The lack of regulation and monitoring, together with lax labeling requirements, are areas of concern. Accurate dosing may not be occurring, and data are lacking to support safety and efficacy of compounded bioidentical products, she said. Neither is there evidence to support routine testing of serum or salivary hormone levels, she added.
Symptom relief
For isolated symptoms of genitourinary syndrome of menopause, low-dose vaginal preparations are safe and effective, Dr. Pinkerton said. For women who are symptomatic, use of either low-dose vaginal estrogen or systemic HT increases sexual function scores; however, she said, “hormone therapy is not recommended as the sole treatment of other sexual function problems,” such as diminished libido, though it can be a useful adjunct.
“Hormone therapy is the most effective treatment for hot flashes,” said Dr. Pinkerton, and using HT improves sleep quality and duration in women with bothersome nighttime hot flashes.
Fracture prevention
Data from the Women’s Health Initiative showed a highly significant 33% reduction in hip fractures for women using both estrogen alone and estrogen with progestogen. “That seems to get forgotten,” Dr. Pinkerton said. Though HT’s osteoporosis and fracture prevention effects stop when HT is discontinued, there’s no evidence of elevated fracture risk above baseline in women who have used HT and then stopped.
“Younger women may need higher doses to protect bone, but make sure you get adequate endometrial protection if you do that,” said Dr. Pinkerton, professor of obstetrics and gynecology at the University of Virginia.
Unapproved uses
“Hormone therapy is not recommended at any age to prevent or treat cognition or dementia,” said Dr.
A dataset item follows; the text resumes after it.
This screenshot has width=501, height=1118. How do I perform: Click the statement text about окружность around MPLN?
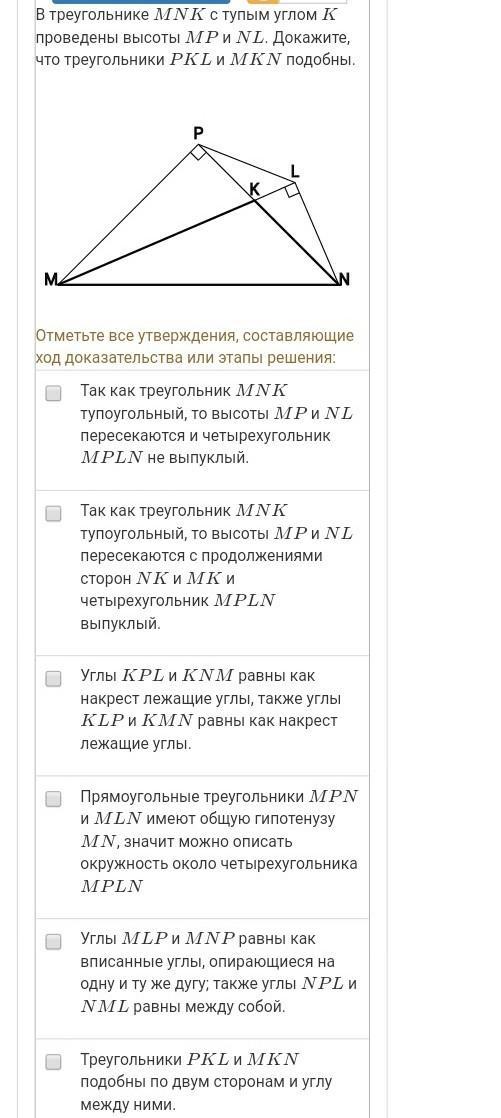(219, 841)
Pinkerton, citing a lack of data to support its use for these reasons. Observational data may show some reduction in risk of Alzheimer’s disease in women who use HT at younger ages or soon after menopause, she said.
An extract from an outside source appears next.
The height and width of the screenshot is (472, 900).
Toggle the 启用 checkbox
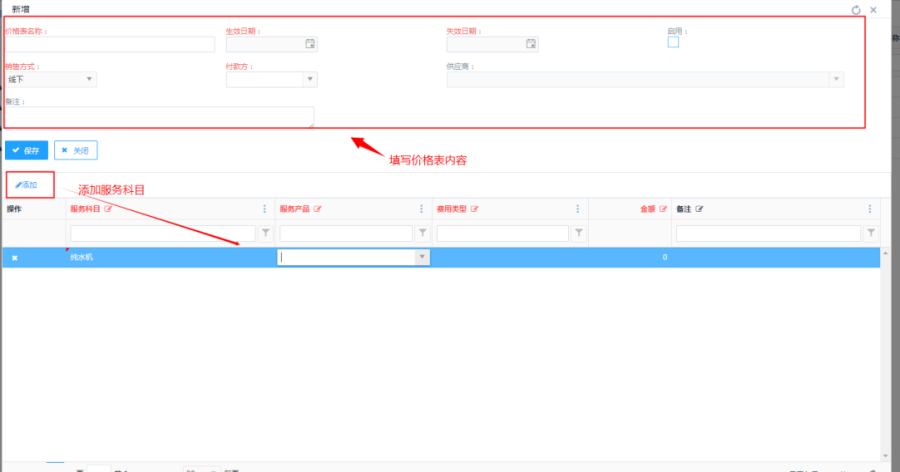(673, 42)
Though HT users have a reduced risk of developing type 2 diabetes, diabetes prevention is not a Food and Drug Administration–approved indication for HT. Abdominal fat accumulation and weight gain may be reduced by HT as well, Dr. Pinkerton said.
Similarly, there are no data to support the use of HT for the treatment of clinical depression. Perimenopausal – but not postmenopausal – women may see some benefit from estrogen therapy; progestins may actually contribute to mood disturbance, she said.
Special populations
“Systemic hormone therapy is not recommended for survivors of breast cancer,” Dr. Pinkerton said. Any consideration for systemic HT in this population should include the oncologist, and only be entertained after other nonhormonal options have been tried, she said.
Women with a family history of breast or ovarian cancer, or with the BRCA mutation, do not appear to have their risk increased by the use of HT, though the ovarian cancer data are limited and observational, Dr. Pinkerton said.
The NAMS position statement also addresses the use of HT in other special populations, including survivors of other cancers and women who have primary ovarian insufficiency or early menopause, BRCA-positive women who have undergone oophorectomy, and those over age 65 years.
“The recommendation to routinely discontinue systemic hormone therapy after age 65 is not supported by data,” Dr. Pinkerton said. “I would tell you that there’s a lack of good data about prolonged duration. What I tell patients is, we really are in another data-free zone.” She recommends an individualized approach that balances benefits and risks and includes ongoing surveillance.
New message
“So what do I want us to do? I want us to change the message,” she said. Rather than advocating for HT to be used in “the lowest dose, for the shortest period of time,” she said the new message should be for women to use “appropriate hormone therapy to meet their treatment goals.”
The bottom line? After accounting for women who should avoid HT for specific contraindications, “benefits are likely to outweigh risks for symptomatic women who initiate hormone therapy when aged younger than 60 years and within 10 years of menopause,” Dr. Pinkerton said.
Dr. Pinkerton reported that she has received grant or research support from TherapeuticsMD.